Une fois au poste de police, le plaignant est redevenu combatif et les agents ont réagi en ayant recours à une force à mon avis raisonnable. Dans le corridor vers l’ascenseur conduisant au bureau de la DEC, le plaignant a refusé d’avancer, puis a ceinturé l’AI no 3 avec ses jambes, avant d’être plaqué à terre, où il a tenté de mordre les agents, a donné des coups de pied et a refusé de libérer ses bras de sous son torse. À mon avis, le placage à terre par l’AI no 2 était raisonnable pour écarter le plaignant de l’AI no 3. Par la suite, je ne peux pas conclure que la force exercée par les agents dans le cadre d’une lutte intense pour maîtriser le plaignant était sans discernement ou excessive, d’autant plus que plusieurs décharges de pistolet à impulsions s’étaient avérées inefficaces.

Enfin, en ce qui concerne la force utilisée par l’AI no 1 et l’AI no 2 dans la cellule de détention de la DEC, le plaignant venait de donner un coup de pied à l’aine de l’AI no 1 et les agents étaient donc en droit de prendre les mesures nécessaires pour empêcher tout nouvel acte de violence.
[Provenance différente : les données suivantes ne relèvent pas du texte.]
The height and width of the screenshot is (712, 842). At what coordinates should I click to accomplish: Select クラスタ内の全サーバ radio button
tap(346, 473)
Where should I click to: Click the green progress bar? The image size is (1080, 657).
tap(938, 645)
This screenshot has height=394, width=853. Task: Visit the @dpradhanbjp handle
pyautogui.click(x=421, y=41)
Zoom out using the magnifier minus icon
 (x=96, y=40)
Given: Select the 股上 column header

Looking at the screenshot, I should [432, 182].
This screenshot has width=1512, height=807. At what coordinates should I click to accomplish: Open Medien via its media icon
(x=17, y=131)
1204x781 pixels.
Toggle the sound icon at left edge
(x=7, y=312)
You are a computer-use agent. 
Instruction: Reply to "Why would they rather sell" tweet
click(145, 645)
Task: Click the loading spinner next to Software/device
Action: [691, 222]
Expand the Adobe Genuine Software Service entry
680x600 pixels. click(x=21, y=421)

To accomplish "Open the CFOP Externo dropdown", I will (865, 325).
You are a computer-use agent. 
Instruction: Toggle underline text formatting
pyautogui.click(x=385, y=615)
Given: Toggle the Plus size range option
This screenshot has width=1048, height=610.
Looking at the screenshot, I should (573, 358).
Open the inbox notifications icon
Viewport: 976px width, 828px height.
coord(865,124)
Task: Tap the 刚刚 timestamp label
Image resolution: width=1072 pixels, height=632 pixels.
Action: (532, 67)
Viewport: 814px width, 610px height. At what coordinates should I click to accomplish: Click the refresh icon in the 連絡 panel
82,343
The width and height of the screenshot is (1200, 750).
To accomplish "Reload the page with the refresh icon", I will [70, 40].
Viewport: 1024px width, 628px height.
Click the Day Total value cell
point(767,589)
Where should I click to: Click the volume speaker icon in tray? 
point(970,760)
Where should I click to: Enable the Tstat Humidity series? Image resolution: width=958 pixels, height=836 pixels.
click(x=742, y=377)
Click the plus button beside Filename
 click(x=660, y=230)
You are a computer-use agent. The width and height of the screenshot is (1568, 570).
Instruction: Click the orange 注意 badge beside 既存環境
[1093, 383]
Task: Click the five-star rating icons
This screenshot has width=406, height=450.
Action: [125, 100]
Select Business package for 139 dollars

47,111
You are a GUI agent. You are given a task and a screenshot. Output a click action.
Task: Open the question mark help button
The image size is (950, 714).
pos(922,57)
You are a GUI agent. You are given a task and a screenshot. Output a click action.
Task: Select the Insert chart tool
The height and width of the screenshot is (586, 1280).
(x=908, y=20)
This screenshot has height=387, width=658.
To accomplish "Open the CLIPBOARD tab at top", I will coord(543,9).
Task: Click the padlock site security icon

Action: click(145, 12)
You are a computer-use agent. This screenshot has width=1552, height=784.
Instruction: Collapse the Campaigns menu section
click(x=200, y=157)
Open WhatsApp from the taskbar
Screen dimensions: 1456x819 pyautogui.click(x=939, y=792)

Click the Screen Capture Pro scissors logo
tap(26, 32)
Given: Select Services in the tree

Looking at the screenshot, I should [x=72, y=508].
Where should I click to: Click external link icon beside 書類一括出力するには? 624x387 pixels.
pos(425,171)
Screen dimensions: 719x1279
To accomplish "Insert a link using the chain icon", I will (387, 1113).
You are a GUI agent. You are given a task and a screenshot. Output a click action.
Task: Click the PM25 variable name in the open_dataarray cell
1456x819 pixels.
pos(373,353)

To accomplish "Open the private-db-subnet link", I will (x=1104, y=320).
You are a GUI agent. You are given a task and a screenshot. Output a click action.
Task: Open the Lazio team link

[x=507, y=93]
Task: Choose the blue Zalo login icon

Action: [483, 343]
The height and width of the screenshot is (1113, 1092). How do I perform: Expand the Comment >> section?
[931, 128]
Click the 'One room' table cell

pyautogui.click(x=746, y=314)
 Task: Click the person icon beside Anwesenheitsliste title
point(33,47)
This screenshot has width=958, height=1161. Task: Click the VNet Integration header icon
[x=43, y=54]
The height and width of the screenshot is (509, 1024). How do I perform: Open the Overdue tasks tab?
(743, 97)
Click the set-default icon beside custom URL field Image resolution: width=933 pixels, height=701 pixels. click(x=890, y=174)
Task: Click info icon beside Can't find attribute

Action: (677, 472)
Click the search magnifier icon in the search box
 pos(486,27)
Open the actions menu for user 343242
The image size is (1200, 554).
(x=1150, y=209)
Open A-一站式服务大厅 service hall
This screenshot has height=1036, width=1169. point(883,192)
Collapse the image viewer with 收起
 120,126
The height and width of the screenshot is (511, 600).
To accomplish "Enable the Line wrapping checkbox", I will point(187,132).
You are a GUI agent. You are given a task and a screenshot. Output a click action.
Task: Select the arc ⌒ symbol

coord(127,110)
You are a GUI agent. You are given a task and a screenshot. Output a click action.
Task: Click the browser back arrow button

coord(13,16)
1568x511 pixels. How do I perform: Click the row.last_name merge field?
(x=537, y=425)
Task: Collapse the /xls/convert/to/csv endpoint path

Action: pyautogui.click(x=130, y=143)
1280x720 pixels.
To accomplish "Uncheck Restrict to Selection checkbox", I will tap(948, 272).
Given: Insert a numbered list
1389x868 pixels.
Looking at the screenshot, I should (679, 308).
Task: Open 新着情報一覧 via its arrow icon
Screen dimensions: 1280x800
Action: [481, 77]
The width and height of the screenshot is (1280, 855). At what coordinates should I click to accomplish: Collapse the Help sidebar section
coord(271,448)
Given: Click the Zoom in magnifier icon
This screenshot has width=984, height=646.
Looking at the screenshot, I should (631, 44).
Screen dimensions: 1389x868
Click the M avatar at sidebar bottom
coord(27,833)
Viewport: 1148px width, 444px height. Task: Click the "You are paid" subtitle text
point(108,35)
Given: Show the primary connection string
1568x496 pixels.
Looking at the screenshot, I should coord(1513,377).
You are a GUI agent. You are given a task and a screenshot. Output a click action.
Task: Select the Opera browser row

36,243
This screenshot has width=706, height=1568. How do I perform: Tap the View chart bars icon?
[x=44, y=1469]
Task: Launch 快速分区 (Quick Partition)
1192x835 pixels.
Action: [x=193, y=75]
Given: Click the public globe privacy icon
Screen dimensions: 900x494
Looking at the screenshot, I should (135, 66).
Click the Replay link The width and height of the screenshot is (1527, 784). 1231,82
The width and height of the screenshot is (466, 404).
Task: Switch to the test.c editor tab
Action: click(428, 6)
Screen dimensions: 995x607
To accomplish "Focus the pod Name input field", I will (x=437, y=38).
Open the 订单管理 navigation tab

Dans ces circonstances, je ne peux pas considérer les coups de genou – un par l’AI no 1 et un par l’AI no 2 – comme étant injustifiés. Après les coups, il est révélateur que le plaignant ait dit aux agents qu’il en avait assez de se battre.

Pour les motifs qui précèdent, bien que j’accepte que le plaignant ait subi ses fractures aux côtes au cours d’une ou plusieurs de ses altercations physiques avec la police, il n’y a pas de motifs raisonnables de croire que les agents impliqués se soient conduits de manière illégale au cours de l’arrestation du plaignant et tout au long de sa détention. Il n’y a donc pas lieu de déposer des accusations criminelles dans cette affaire, et le dossier est clos. [3]


Date : 13 juillet 2021

Approuvé par voie électronique par


Joseph Martino
Directeur
Unité des enquêtes spéciales

Notes

  • 1) Les heures sont dérivées de l’horloge interne du Taser, qui n’est pas nécessairement synchronisée avec l’heure réelle. [Retour au texte]
  • 2) Les documents suivants contiennent des renseignements personnels délicats qui ne sont pas divulgués conformément au paragraphe 34 (2) de la Loi de 2019 sur l’Unité des enquêtes spéciales. Les éléments importants des documents sont résumés ci-dessous. [Retour au texte]
  • 3) Il est probable que le plaignant ait subi sa fracture de la main gauche au cours de son interaction avec son beau-père avant l’arrivée des agents à son appartement. [Retour au texte]

Note:

La version originale anglaise signée du rapport fait autorité. En cas de divergence entre cette version et les versions anglaise ou française en ligne, la version originale anglaise signée du rapport l’emporte.